Risk and stock valuation calculations

Risk and stock valuation calculations

SOUTHERN NEW HAMPSHIRE UNIVERSITY
Term 17TW1
FIN550:Homework #1 (Risk & Stock Valuation) INSTRUCTOR: Dr. Gary P. Tripp
INSTRUCTIONS: Please answer each of the seven (7) questions below, which covers topics from Chapter 6 (#1 – #3) and Chapter 7 (#4 – #7). If you use Excel to calculate your answers (which is fine by the way), be sure to present your answers to each question on a separate page and hand in your Excel spreadsheet. In other words, I would like to receive your answers in a printed Word file as opposed to a spreadsheet format which often does not format properly as a report which can be easily read. The due date for this homework assignment is next Monday, September 25, 2017. Next week in class we will finish Chapter 7 and also Chapter 5 (Bond Valuation). Your Milestone #2 (which are sections #II and #III) will be due in Module 5 which is Monday, October 2, 2017. Good luck!
1. Using the following information for BuxleyInc.’s stock, calculate their expected return (r), the standard deviation (σ), and the coefficient of variation (CV).

State Probability Return
Boom 20% 40%
Normal 50% 15%
Recession 30% -20%

2. Suppose you hold the following portfolio:

Stock Investment Beta
A $150,000 1.40
B 50,000 0.80
C 100,000 1.00
D 75,000 1.20
Total $375,000

What is your portfolio’s beta based on the data above?
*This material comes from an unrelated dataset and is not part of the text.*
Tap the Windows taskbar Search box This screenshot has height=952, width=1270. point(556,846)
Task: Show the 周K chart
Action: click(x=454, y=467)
3. Company A has a beta of 0.70, while Company B’s beta is 1.20. The required return on the stock market is 11.00%, and the risk-free rate is 4.25%. What is the difference between A’s and B’s required rates of return? (Hint: First find the market risk premium, then find the required returns on the stocks.)
4. A stock is expected to pay a dividend of $0.75 at the end of the year. The required rate of return is rs = 10.5%, and the expected constant growth rate is g = 6.4%. What is the stock’s current price?
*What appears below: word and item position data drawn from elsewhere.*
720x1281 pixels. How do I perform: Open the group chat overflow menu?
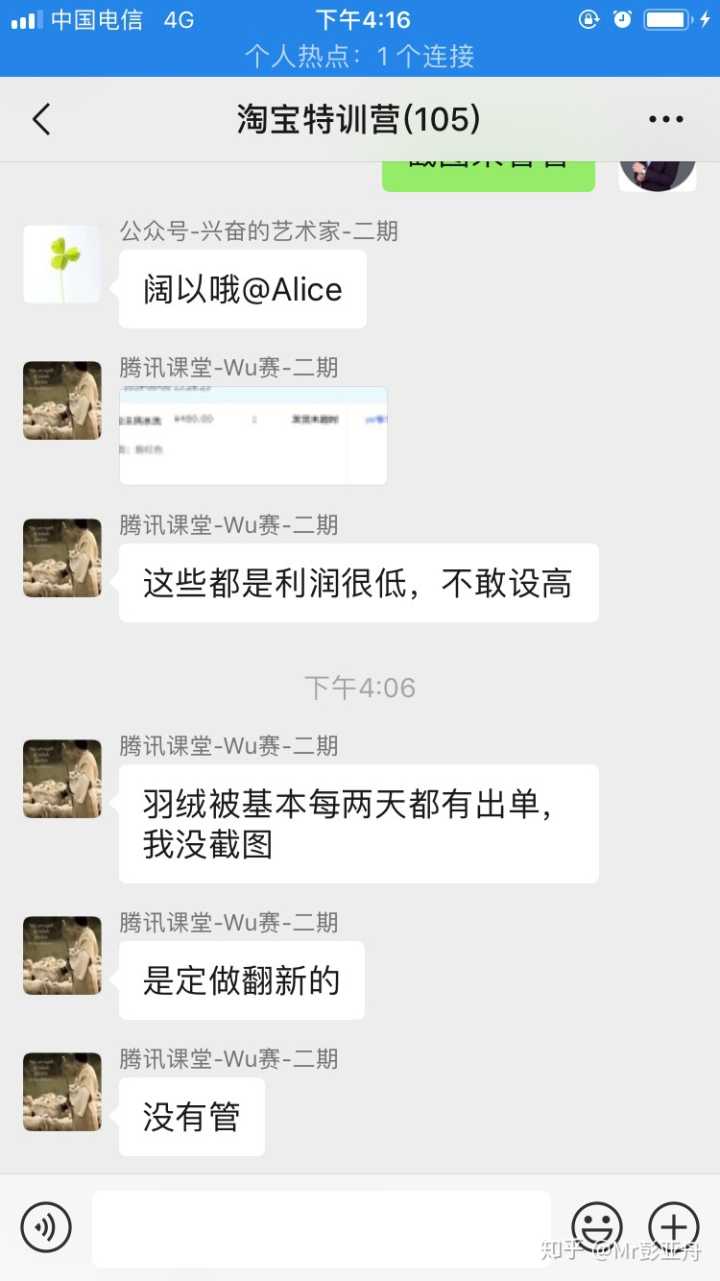point(666,119)
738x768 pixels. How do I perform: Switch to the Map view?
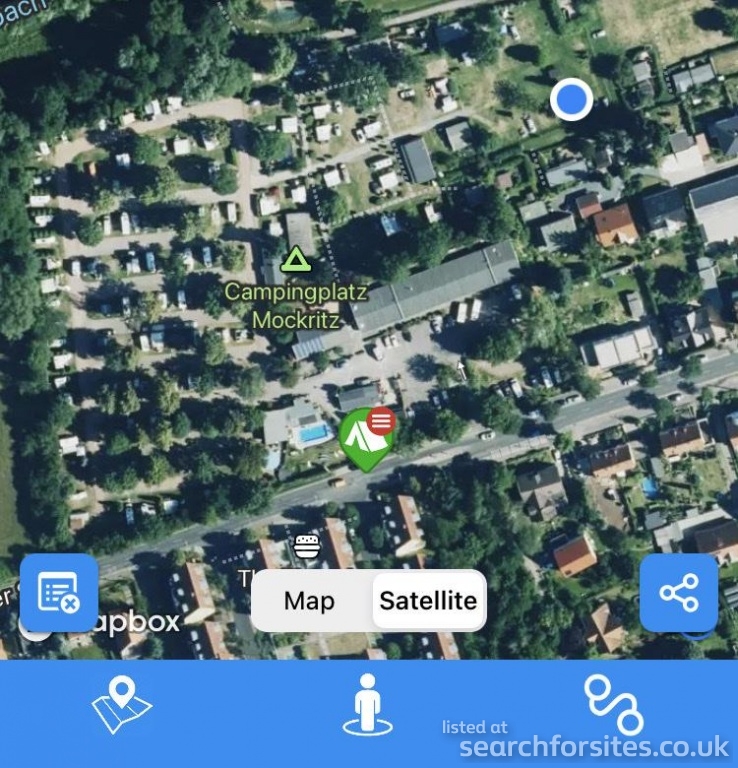coord(309,601)
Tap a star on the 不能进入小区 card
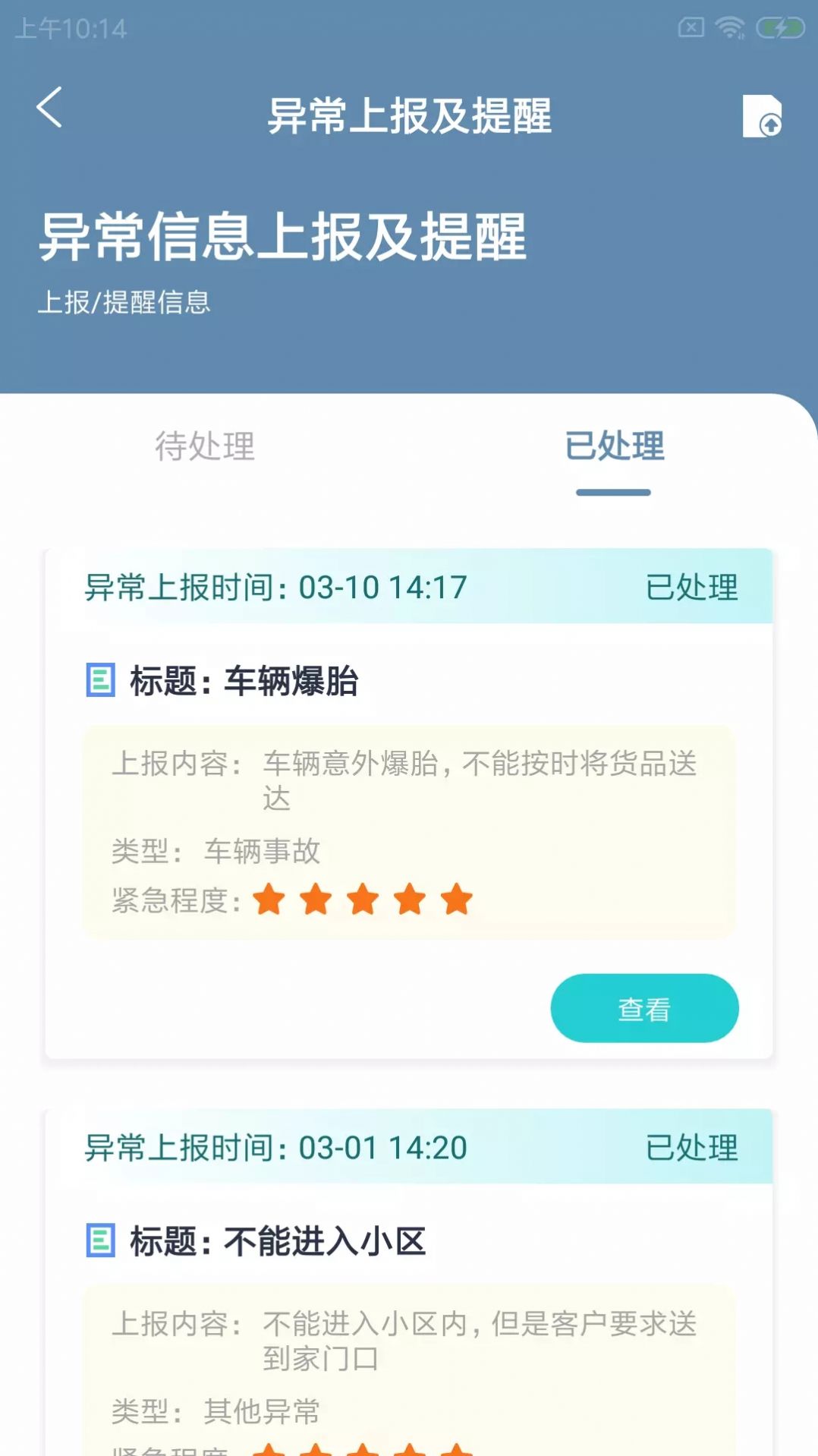Image resolution: width=818 pixels, height=1456 pixels. click(269, 1451)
5. If D0 = $2.25, g (which is constant) = 3.5%, and P0 = $50, what is the stock’s expected dividend yield for the coming year?

6. If D1 = $1.25, g (which is constant) = 5.5%, and P0 = $44, what is the stock’s expected total return for the coming year?

7. A company has an outstanding issue of perpetual preferred stock with an annual dividend of $7.50 per share. If the required return on this preferred stock is 6.5%, at what price should the preferred stock sell (Hint: Recall that a preferred stock behaves like a zero-growth stock)?